§ **Exercise requirements**: Write out the passage on the song "Cleopatra, Queen of Denial" word for word, everything from "- Released: May" down to "and Jan Buckingham.".

*** Selected text

Single by Pam Tillis

from the album Homeward Looking Angel
- B-side: "Homeward Looking Angel"
- Released: May 1, 1993
- Genre: Country rock, rock and roll
- Length: 3:13
- Label: Arista Nashville
- Songwriters: Pam Tillis Bob DiPiero Jan Buckingham
- Producers: Paul Worley Ed Seay Anthony Martin

Pam Tillis singles chronology
| "Let That Pony Run" (1993) | "Cleopatra, Queen of Denial" (1993) | "Do You Know Where Your Man Is" (1993) |

= Cleopatra, Queen of Denial =

"Cleopatra, Queen of Denial" is a song co-written and recorded by American country music artist Pam Tillis. It was released in May 1993 as the third single from her album Homeward Looking Angel. The song reached number 11 on the Billboard Hot Country Singles & Tracks chart in July 1993. The song was written by Tillis, Bob DiPiero, and Jan Buckingham.

******
*** Extracted material

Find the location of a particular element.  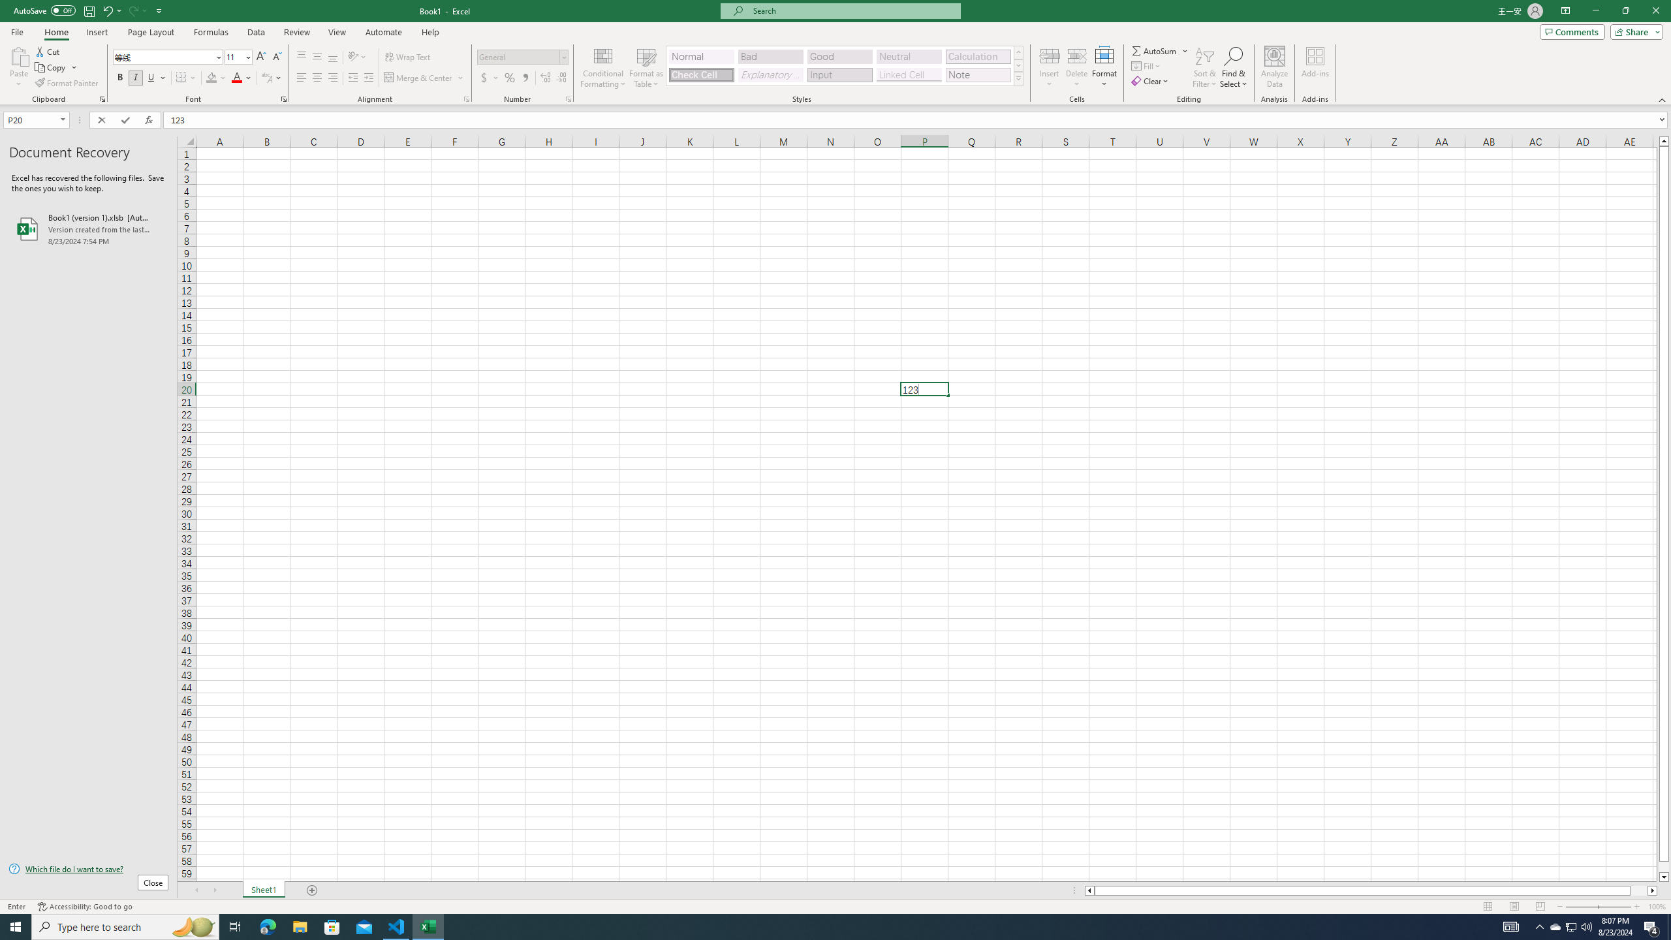

'Cell Styles' is located at coordinates (1018, 78). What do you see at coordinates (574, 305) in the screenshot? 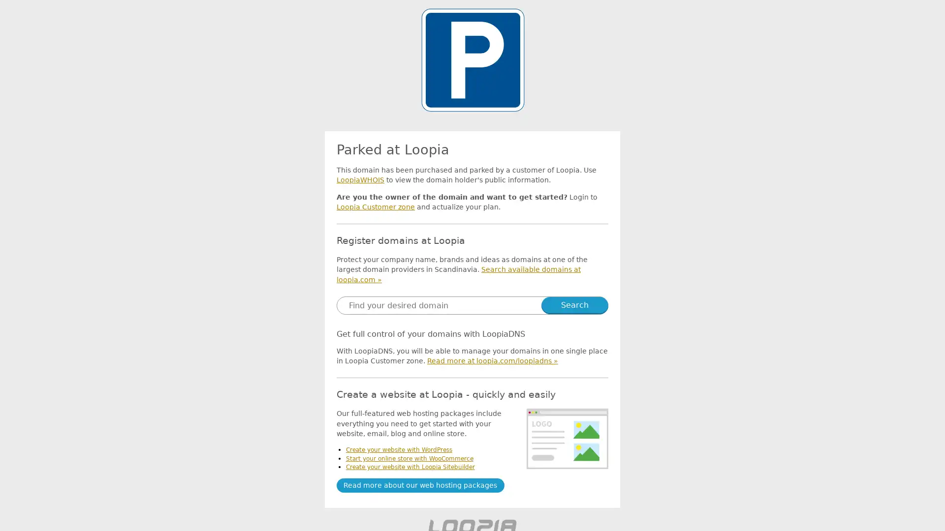
I see `Search` at bounding box center [574, 305]. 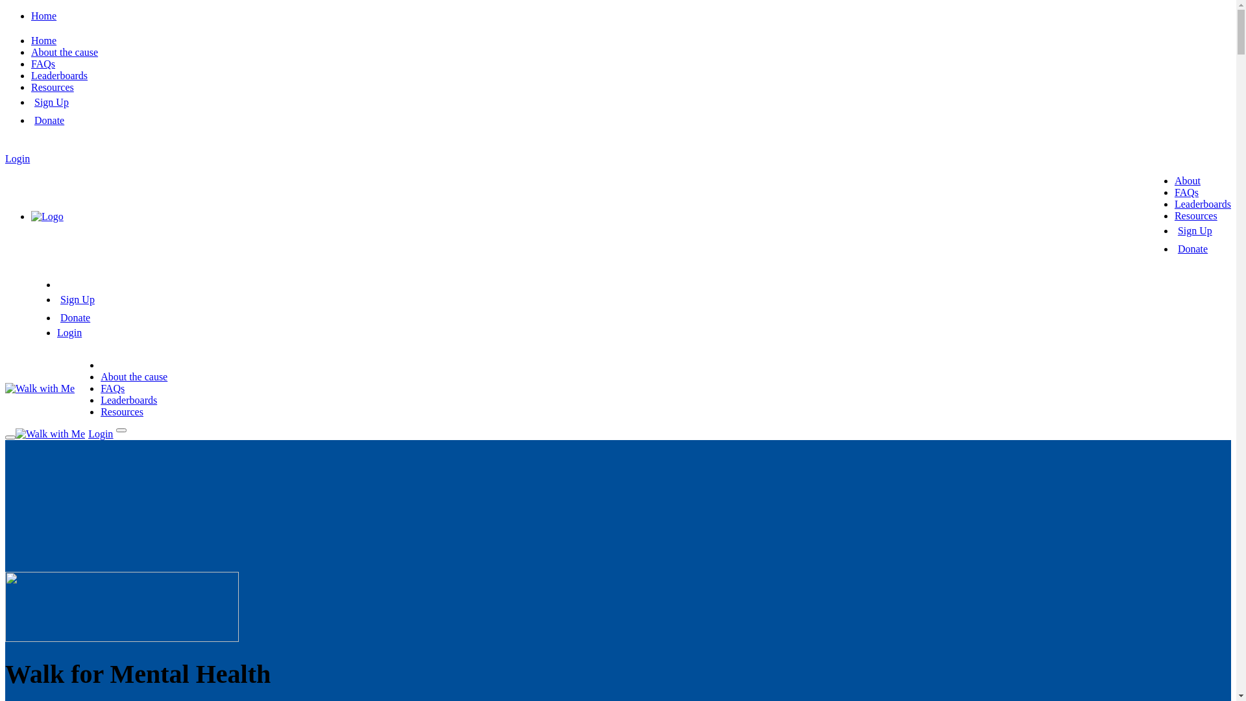 I want to click on 'About the cause', so click(x=99, y=376). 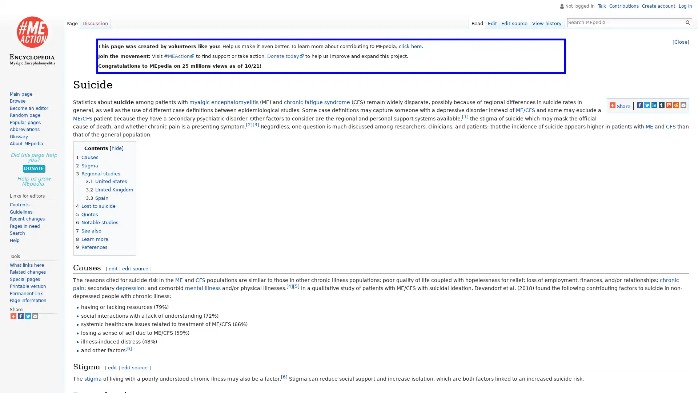 I want to click on hide, so click(x=117, y=147). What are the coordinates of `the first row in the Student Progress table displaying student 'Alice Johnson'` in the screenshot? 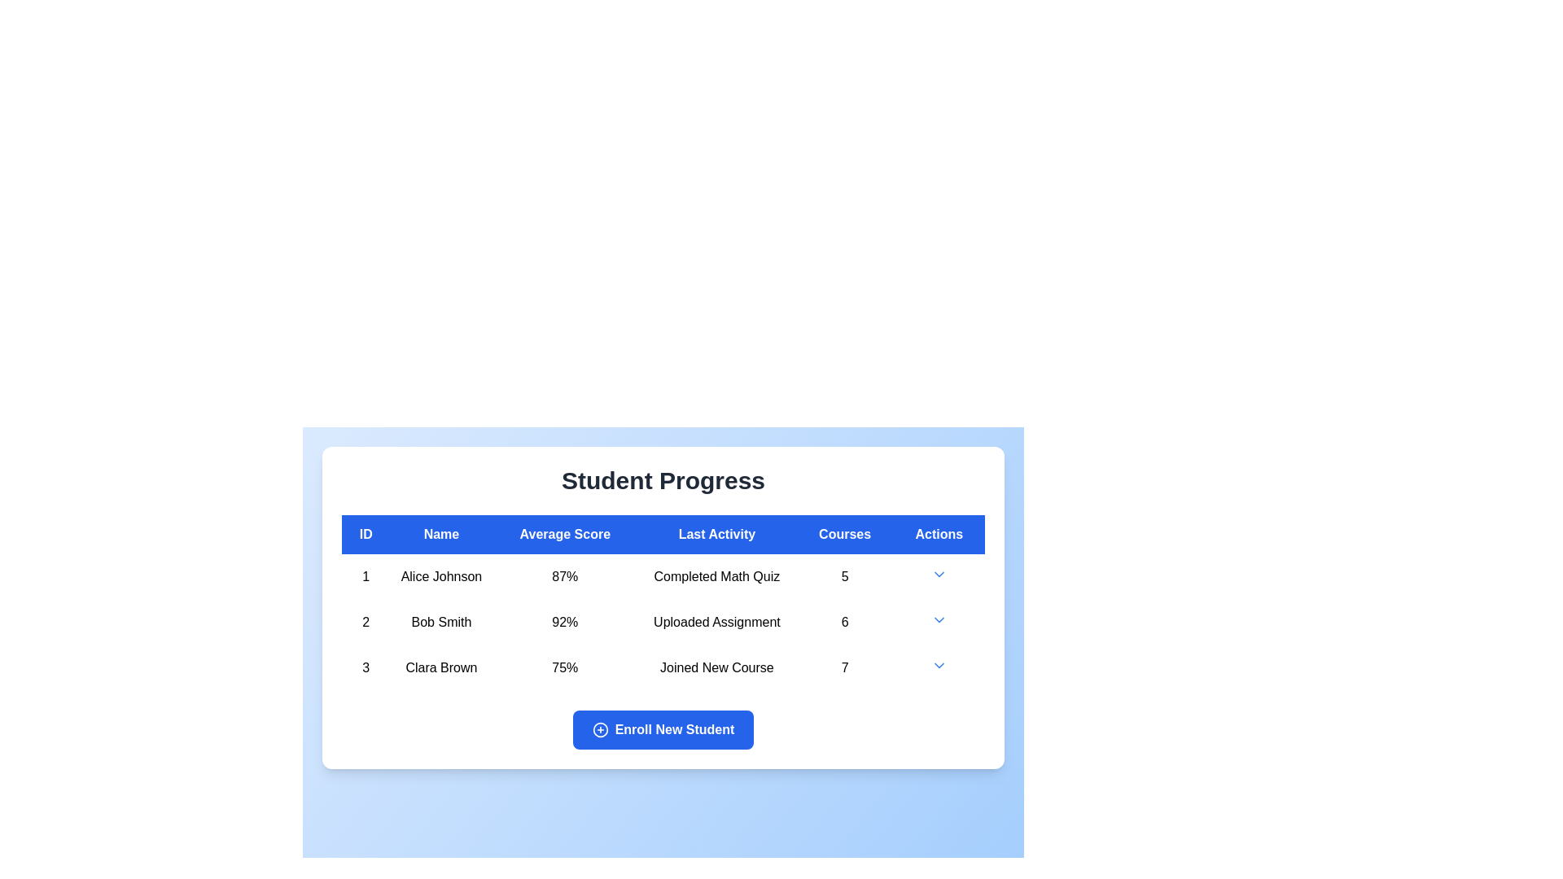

******

§ **Result for this exercise**:
- Released: May 1, 1993
- Genre: Country rock, rock and roll
- Length: 3:13
- Label: Arista Nashville
- Songwriters: Pam Tillis Bob DiPiero Jan Buckingham
- Producers: Paul Worley Ed Seay Anthony Martin

Pam Tillis singles chronology
| "Let That Pony Run" (1993) | "Cleopatra, Queen of Denial" (1993) | "Do You Know Where Your Man Is" (1993) |

= Cleopatra, Queen of Denial =

"Cleopatra, Queen of Denial" is a song co-written and recorded by American country music artist Pam Tillis. It was released in May 1993 as the third single from her album Homeward Looking Angel. The song reached number 11 on the Billboard Hot Country Singles & Tracks chart in July 1993. The song was written by Tillis, Bob DiPiero, and Jan Buckingham.